• _INSTRUCTIONS TO FOLLOW_
The line containing "You are a computer-use agent. The" marks the start; repeat it and every following line exactly through the end of the entries.

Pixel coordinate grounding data
■ ■ ■ ■ ■ ■ ■

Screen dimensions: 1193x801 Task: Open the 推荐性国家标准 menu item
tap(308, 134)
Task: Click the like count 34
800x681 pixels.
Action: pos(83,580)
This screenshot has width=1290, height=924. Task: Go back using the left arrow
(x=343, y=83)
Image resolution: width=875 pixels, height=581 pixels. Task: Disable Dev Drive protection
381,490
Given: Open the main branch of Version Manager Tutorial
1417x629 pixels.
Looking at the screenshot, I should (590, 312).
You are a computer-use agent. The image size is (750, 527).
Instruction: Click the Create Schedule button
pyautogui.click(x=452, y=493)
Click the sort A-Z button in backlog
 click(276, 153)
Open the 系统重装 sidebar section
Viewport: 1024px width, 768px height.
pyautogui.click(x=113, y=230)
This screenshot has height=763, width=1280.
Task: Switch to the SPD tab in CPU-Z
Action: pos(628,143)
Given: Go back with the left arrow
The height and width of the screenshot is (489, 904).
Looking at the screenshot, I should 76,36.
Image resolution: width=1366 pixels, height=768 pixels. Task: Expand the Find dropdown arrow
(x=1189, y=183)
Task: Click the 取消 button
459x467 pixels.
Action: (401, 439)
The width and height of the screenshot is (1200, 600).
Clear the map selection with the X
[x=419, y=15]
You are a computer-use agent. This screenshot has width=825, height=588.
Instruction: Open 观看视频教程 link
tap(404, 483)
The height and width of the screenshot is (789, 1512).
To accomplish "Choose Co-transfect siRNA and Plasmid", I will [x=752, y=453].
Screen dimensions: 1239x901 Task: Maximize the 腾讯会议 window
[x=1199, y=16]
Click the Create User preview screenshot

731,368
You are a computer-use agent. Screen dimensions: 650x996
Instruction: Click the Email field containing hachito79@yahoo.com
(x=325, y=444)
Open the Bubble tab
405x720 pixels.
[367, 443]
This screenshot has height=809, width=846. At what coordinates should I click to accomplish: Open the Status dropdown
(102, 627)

■ ■ ■ ■ ■ ■ ■

• _ANSWER BOX_
You are a computer-use agent. The image size is (750, 527).
Instruction: Click the Create Schedule button
pyautogui.click(x=452, y=493)
Click the sort A-Z button in backlog
 click(276, 153)
Open the 系统重装 sidebar section
Viewport: 1024px width, 768px height.
pyautogui.click(x=113, y=230)
This screenshot has height=763, width=1280.
Task: Switch to the SPD tab in CPU-Z
Action: pos(628,143)
Given: Go back with the left arrow
The height and width of the screenshot is (489, 904).
Looking at the screenshot, I should 76,36.
Image resolution: width=1366 pixels, height=768 pixels. Task: Expand the Find dropdown arrow
(x=1189, y=183)
Task: Click the 取消 button
459x467 pixels.
Action: (401, 439)
The width and height of the screenshot is (1200, 600).
Clear the map selection with the X
[x=419, y=15]
You are a computer-use agent. This screenshot has width=825, height=588.
Instruction: Open 观看视频教程 link
tap(404, 483)
The height and width of the screenshot is (789, 1512).
To accomplish "Choose Co-transfect siRNA and Plasmid", I will [x=752, y=453].
Screen dimensions: 1239x901 Task: Maximize the 腾讯会议 window
[x=1199, y=16]
Click the Create User preview screenshot

731,368
You are a computer-use agent. Screen dimensions: 650x996
Instruction: Click the Email field containing hachito79@yahoo.com
(x=325, y=444)
Open the Bubble tab
405x720 pixels.
[367, 443]
This screenshot has height=809, width=846. At what coordinates should I click to accomplish: Open the Status dropdown
(102, 627)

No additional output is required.